TASK GOAL.
Go through the following listing and count each line that contains the string "Expand"; the answer is that number alone.

↓↓↓

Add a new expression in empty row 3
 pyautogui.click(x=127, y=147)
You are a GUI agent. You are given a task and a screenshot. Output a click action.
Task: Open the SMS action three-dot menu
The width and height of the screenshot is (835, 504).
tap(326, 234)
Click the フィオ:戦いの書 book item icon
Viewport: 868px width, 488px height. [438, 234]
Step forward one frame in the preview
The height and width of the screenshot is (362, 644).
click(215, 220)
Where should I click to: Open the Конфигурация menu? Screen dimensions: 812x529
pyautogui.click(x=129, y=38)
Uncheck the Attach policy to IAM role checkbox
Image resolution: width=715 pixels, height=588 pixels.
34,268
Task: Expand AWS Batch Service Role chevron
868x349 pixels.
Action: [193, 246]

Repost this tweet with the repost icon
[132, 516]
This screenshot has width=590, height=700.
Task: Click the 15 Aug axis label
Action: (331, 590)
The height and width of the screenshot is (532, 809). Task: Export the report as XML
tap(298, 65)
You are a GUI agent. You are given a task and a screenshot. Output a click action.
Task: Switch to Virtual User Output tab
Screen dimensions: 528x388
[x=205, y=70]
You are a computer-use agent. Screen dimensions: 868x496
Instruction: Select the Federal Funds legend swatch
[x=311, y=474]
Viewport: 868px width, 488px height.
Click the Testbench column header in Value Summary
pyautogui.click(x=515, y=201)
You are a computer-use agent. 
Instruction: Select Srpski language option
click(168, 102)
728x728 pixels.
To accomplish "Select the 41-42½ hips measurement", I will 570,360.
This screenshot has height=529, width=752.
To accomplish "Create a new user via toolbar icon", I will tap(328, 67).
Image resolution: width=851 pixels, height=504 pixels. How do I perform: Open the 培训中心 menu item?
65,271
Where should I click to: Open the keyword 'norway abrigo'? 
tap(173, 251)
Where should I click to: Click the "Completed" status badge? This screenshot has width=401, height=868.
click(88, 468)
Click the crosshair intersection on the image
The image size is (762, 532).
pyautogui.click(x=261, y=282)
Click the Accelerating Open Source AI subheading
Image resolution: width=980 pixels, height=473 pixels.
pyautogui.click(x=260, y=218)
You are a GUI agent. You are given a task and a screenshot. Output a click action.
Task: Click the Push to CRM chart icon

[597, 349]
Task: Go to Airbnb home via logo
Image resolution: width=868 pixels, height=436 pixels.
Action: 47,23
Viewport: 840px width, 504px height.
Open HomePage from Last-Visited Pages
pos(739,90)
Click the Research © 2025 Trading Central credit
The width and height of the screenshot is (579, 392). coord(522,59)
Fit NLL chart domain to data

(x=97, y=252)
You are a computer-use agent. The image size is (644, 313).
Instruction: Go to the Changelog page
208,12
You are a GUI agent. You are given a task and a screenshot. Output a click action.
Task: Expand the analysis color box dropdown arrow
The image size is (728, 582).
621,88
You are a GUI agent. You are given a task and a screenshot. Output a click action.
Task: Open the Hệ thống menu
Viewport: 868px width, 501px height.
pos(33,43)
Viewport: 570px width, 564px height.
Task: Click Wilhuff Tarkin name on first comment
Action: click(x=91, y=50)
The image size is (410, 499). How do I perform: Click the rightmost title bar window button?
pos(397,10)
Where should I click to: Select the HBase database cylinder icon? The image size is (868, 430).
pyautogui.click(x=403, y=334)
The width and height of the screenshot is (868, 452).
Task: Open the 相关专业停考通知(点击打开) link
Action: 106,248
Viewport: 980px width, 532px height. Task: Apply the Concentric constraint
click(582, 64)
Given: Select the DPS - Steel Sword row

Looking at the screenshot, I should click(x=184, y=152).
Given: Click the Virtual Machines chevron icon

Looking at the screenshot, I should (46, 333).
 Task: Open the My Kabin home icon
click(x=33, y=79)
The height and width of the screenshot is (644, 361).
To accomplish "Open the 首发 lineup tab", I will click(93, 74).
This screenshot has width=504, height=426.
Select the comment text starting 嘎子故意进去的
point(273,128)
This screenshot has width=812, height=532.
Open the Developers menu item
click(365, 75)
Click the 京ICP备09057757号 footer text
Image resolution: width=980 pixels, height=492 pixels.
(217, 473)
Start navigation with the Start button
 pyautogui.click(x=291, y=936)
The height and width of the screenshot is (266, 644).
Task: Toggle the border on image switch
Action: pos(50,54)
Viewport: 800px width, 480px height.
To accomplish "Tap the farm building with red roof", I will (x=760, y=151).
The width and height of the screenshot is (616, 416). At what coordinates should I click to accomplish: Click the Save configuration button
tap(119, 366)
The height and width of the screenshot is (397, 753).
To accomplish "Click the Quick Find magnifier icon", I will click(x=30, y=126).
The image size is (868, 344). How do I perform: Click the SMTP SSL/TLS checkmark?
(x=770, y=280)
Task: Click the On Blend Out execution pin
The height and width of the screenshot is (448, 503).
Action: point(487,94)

↑↑↑

EXERCISE OUTPUT.
2